Articolo da "La Repubblica" del 22 ottobre 2002.

Gli spermatozoi vengono utilizzati come "veicolo" per trasportare il Dna umano negli animali. Gli esperimenti a Modena

La fattoria dei maiali da trapianto

Rivoluzionaria scoperta italiana per la produzione di organi

La ricerca all´istituto Zootecnico emiliano del Ministero dell´Agricoltura

Già nati un centinaio di suini. Un metodo meno costoso e più rapido rispetto alla clonazione

ARNALDO D´AMICO
ROMA - In una fattoria vicino a Modena ci sono 34 maiali «da trapianto» per l´uomo. Hanno un nostro gene nel loro Dna, il primo pezzo dello scudo invisibile che renderà cuori, fegati o reni invulnerabili e li salverà dal rigetto. Ora si tratta di completare lo scudo protettivo con un´altra decina di geni umani, e poi si può passare ai primi trapianti sperimentali nell´uomo. Tempo previsto: pochi anni invece della ventina di anni stimati prima. «La via della clonazione umana», il filone di ricerca sostenuto da Tony Blair che tanto ha fatto discutere, ora è ancora meno conveniente per la soluzione della carenza di organi, oltre che eticamente sconvolgente. Altrettanto costosi e lontani nel tempo i risultati di altre vie per fare maiali «da trapianto». Cosa è cambiato?

La scoperta di un meccanismo naturale, e poi il suo impiego per produrre animali geneticamente modificati a volontà e rapidamente. Dai 34 maiali di Modena sono già nati un centinaio di maialini «umanizzati» e via così, coi tempi di moltiplicazione e i costi della riproduzione naturale. Con la tecnica della microiniezione, con cui stanno lavorando alcune grandi multinazionali, ci vorrebbe una quantità di tempo e di denaro cento volte superiore.

La tecnica è semplice, economica, facile quasi quanto una ricetta di cucina della nonna. Si prendono gli spermatozoi, si lavano accuratamente per togliere anche il minimo residuo del liquido seminale con cui escono dal corpo, si mettono «a macerare» con i geni desiderati e questi vi entrano dentro, sino ad integrarsi nel Dna. In pratica sono gli spermatozoi stessi a operare quel trasporto di geni estranei che ora si fa con microiniezioni o virus. Poi, con l´inseminazione artificiale - inventata dai veterinari italiani negli anni 50 - il gioco è fatto, sin dalla prima nidiata.

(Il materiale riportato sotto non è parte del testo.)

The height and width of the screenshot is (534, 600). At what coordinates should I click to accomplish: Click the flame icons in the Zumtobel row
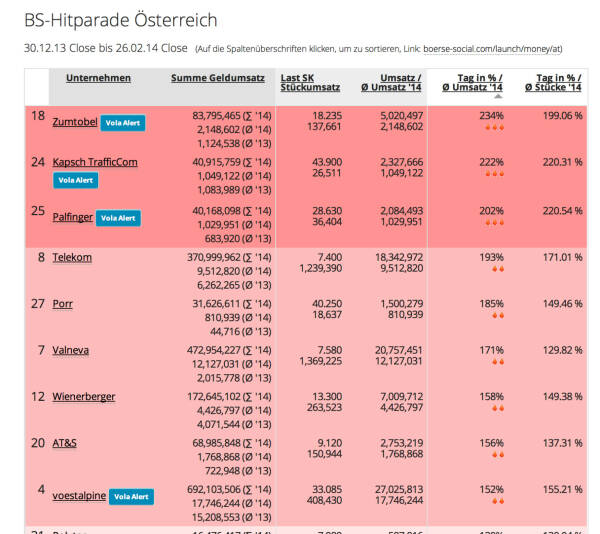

«Padri» dei maiali fatti con la tecnica Smgt - sigla che sta per Sperm mediated gene transfer, trasferimento di geni attraverso spermatozoi - i venti firmatari, capitanati da Marialuisa Lavitrano, dell´articolo sul prossimo numero di "Pnas", una delle maggiori riviste scientifiche americane. Lavorano sparsi tra le università di Roma, Bologna, Milano-Bicocca, Palermo ed istituti del ministero della Salute e dell´Agricoltura. Da quest´ultimo dicastero vengono tutti i finanziamenti, anche se con alti e bassi, sin dai primi anni 90. Fu allora che la Lavitrano, con in mano la copertina della «bibbia» dei biologi, la rivista "Cell", dedicò ai primi studi fatti con Corrado Spatafora, e con tanta tenacia riuscì ad appassionare alcuni dirigenti del ministero alle sue ricerche.

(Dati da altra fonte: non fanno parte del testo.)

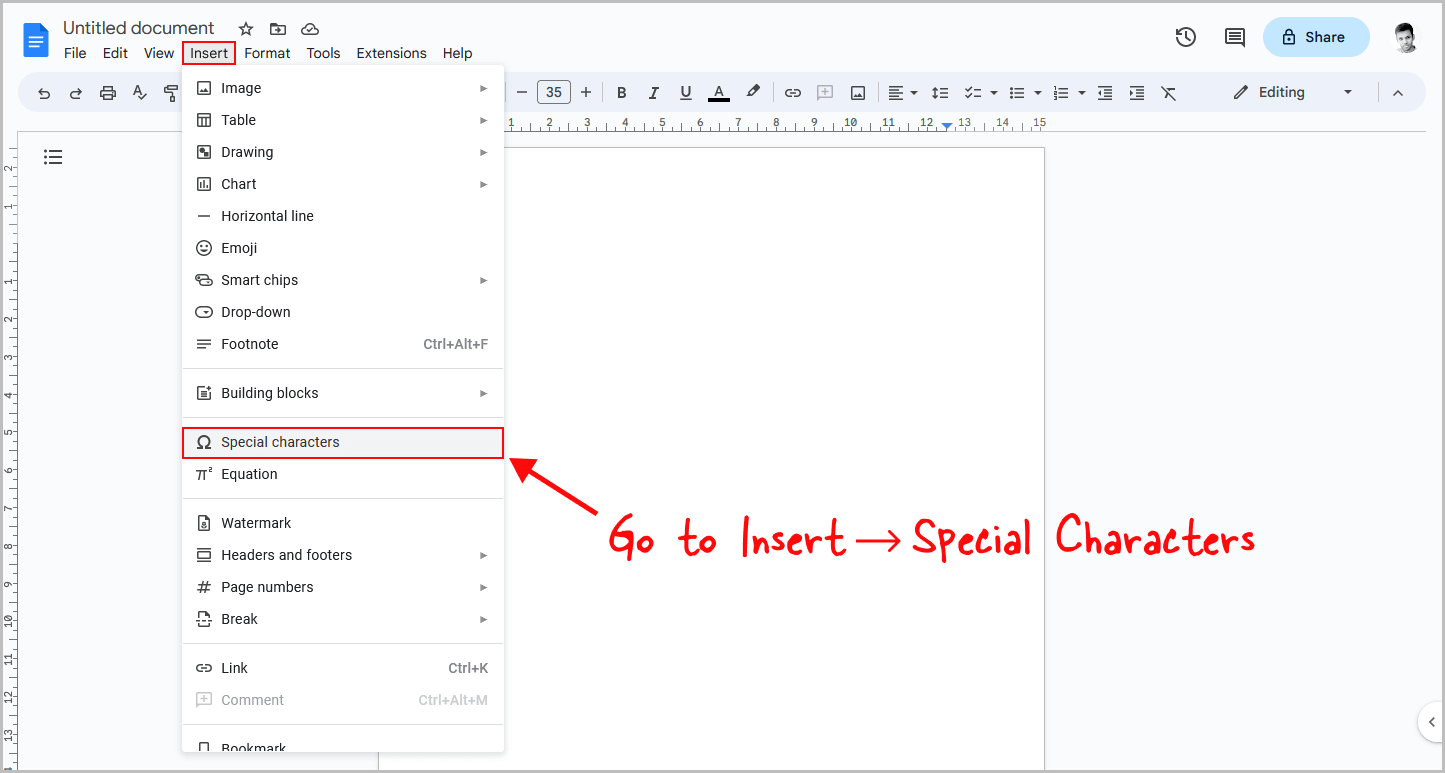This screenshot has width=1445, height=773.
Task: Click the font size input field
Action: coord(554,92)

«Oggi abbiamo finalmente in mano una tecnica economica, naturale e, soprattutto, molto veloce, per fare animali da allevamento modificati geneticamente», spiega uno dei firmatari, Eraldo Seren, direttore di "Fisiologia Veterinaria", dell´università di Bologna ed ex preside della facoltà, «L´obiettivo è quello - grazie all´inserimento di Dna umano - di utilizzarli come «bio-reattori», animali che producono farmaci, proteine, enzimi e quanto altro può essere utile alla salute. E, soprattutto, organi da trapiantare in quantità illimitata».